__YOUR GOAL__: Track down every line below that holds "will" and copy it.

Pixel coordinate grounding data:
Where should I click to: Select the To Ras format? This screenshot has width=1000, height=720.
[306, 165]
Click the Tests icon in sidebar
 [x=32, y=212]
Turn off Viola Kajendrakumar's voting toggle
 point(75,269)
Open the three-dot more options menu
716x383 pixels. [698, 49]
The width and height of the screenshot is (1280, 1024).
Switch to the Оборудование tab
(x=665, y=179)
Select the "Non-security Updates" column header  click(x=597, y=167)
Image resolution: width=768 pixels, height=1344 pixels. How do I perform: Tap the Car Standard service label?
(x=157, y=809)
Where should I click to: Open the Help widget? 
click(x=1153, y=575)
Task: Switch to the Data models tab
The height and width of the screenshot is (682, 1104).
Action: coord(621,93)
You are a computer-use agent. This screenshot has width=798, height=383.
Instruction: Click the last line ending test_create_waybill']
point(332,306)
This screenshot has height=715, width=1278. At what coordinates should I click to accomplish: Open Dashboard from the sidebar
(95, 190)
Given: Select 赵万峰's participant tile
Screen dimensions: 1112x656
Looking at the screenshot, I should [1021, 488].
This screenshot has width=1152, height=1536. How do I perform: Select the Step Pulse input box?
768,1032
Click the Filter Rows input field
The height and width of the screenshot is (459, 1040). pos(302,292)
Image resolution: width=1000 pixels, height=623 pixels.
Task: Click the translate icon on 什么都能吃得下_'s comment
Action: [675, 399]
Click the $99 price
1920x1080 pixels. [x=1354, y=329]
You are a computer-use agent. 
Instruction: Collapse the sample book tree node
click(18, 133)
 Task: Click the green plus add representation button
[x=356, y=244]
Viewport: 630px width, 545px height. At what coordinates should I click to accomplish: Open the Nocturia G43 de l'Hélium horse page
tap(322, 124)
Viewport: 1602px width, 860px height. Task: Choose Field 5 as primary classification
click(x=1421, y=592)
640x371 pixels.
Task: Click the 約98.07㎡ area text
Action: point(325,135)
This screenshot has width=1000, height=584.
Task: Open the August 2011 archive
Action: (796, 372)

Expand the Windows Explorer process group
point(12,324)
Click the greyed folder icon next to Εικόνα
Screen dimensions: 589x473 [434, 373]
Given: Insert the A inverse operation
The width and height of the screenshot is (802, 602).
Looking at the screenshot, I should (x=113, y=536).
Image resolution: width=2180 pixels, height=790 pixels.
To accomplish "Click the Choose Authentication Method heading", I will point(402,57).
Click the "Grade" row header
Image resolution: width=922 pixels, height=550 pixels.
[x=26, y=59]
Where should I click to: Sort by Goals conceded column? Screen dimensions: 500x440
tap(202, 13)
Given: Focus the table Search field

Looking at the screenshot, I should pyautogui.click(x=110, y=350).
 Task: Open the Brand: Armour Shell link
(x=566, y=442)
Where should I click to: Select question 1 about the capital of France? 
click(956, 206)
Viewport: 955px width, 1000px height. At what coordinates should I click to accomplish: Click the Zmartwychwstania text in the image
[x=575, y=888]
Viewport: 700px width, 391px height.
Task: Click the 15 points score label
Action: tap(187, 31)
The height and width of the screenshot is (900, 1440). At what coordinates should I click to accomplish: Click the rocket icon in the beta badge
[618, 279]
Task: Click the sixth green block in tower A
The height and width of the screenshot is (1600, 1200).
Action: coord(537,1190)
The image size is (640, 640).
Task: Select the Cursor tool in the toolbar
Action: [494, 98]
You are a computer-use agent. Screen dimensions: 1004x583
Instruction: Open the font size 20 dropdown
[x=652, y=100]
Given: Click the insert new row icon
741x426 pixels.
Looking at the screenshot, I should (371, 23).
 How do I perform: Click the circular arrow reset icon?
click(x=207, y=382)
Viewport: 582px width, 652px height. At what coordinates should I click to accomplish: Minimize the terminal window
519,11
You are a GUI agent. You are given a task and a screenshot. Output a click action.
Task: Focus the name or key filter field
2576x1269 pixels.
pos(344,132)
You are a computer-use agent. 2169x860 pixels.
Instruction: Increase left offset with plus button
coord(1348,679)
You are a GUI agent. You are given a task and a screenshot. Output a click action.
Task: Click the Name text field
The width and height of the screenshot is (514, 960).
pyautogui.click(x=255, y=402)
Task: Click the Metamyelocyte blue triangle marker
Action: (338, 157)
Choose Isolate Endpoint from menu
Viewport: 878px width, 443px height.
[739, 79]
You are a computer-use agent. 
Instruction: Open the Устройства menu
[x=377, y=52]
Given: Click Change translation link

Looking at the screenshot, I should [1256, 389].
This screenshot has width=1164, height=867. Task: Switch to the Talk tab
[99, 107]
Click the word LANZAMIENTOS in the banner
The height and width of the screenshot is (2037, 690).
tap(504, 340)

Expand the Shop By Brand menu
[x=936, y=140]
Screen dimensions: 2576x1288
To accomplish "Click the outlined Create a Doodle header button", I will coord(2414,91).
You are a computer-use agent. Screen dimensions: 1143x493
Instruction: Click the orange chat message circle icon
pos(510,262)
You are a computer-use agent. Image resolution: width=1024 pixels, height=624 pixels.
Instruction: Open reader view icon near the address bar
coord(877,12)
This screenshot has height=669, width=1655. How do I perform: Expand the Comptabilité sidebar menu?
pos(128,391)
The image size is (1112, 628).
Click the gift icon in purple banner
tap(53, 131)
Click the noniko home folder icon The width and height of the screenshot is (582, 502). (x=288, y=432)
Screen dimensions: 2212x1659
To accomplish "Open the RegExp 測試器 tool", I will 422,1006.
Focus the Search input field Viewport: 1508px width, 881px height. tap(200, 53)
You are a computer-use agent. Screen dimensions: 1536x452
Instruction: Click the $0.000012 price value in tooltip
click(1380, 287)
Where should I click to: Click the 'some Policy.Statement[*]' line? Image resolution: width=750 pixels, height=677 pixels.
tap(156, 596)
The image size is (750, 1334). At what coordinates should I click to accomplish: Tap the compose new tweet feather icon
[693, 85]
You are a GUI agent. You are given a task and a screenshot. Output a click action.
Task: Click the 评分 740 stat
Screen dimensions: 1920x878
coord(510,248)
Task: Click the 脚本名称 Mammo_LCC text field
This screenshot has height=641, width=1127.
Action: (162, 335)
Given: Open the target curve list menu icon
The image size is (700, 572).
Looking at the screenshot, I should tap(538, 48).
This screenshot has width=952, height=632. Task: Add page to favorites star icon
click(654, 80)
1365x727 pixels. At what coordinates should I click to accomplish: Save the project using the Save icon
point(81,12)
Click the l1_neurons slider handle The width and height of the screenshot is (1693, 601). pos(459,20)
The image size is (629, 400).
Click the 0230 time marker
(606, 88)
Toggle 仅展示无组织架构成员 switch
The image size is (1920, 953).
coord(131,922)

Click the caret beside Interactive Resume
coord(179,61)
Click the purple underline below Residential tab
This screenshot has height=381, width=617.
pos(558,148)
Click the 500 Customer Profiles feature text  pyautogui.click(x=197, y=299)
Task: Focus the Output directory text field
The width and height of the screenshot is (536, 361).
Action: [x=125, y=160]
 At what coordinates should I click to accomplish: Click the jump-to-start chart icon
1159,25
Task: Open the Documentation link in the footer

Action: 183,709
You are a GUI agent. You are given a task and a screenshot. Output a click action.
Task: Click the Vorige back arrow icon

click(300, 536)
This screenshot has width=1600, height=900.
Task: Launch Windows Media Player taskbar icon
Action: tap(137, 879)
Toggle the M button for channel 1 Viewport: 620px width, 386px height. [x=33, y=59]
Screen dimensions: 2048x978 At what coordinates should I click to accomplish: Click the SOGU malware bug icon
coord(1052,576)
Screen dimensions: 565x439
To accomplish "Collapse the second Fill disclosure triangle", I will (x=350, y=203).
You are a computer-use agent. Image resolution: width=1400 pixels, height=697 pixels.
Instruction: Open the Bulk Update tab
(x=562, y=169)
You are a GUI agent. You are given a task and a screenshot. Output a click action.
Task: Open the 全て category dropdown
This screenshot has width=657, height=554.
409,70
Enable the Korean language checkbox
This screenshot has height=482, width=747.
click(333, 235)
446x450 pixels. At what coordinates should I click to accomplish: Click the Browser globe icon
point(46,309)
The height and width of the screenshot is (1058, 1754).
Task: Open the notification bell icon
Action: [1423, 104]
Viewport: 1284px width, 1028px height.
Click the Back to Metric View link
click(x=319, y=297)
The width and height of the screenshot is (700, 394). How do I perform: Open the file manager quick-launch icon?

__SOLUTION TO THIS EXERCISE__:
To accomplish "Click the Choose Authentication Method heading", I will point(402,57).
To accomplish "Click the outlined Create a Doodle header button", I will coord(2414,91).
To accomplish "Open the RegExp 測試器 tool", I will 422,1006.
To accomplish "Collapse the second Fill disclosure triangle", I will (x=350, y=203).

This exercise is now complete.